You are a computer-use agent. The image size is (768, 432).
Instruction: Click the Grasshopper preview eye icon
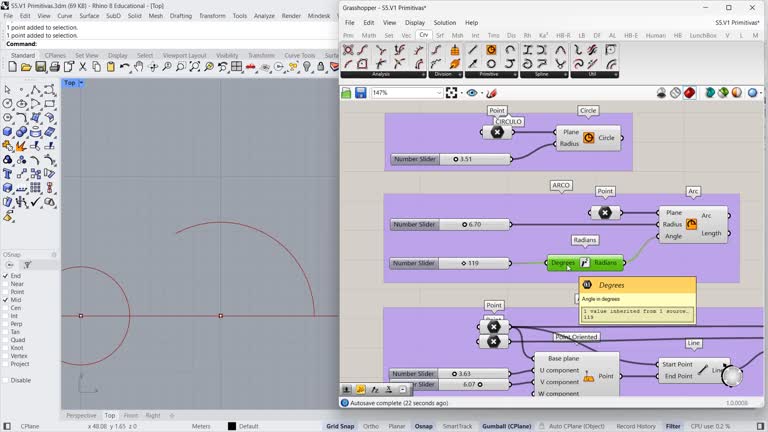point(473,93)
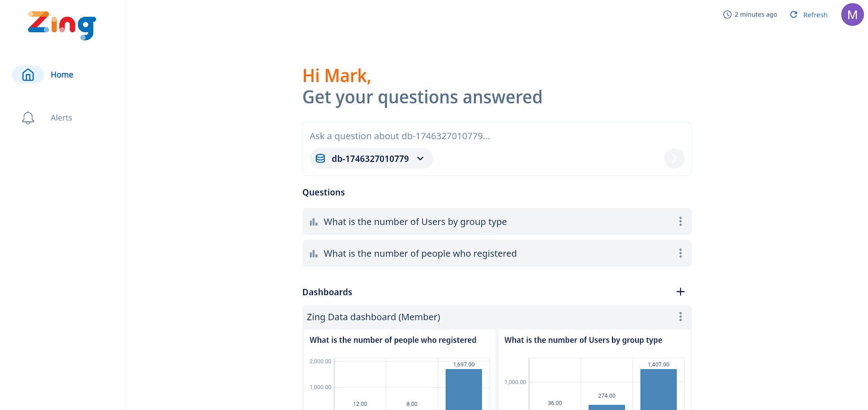Go to Home in sidebar
This screenshot has width=868, height=410.
[x=62, y=75]
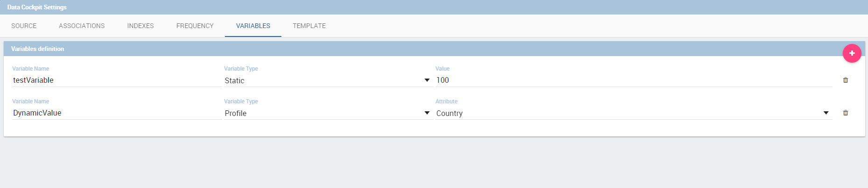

* [WORK REQUIRED]
Would you set down the material exactly as it stands, without the pictures?

* [WRITTEN ANSWER]
You are a computer-use agent. The image size is (768, 432).
Instruction: Click the Grasshopper preview eye icon
point(473,93)
Go to Home in sidebar
This screenshot has width=868, height=410.
[x=62, y=75]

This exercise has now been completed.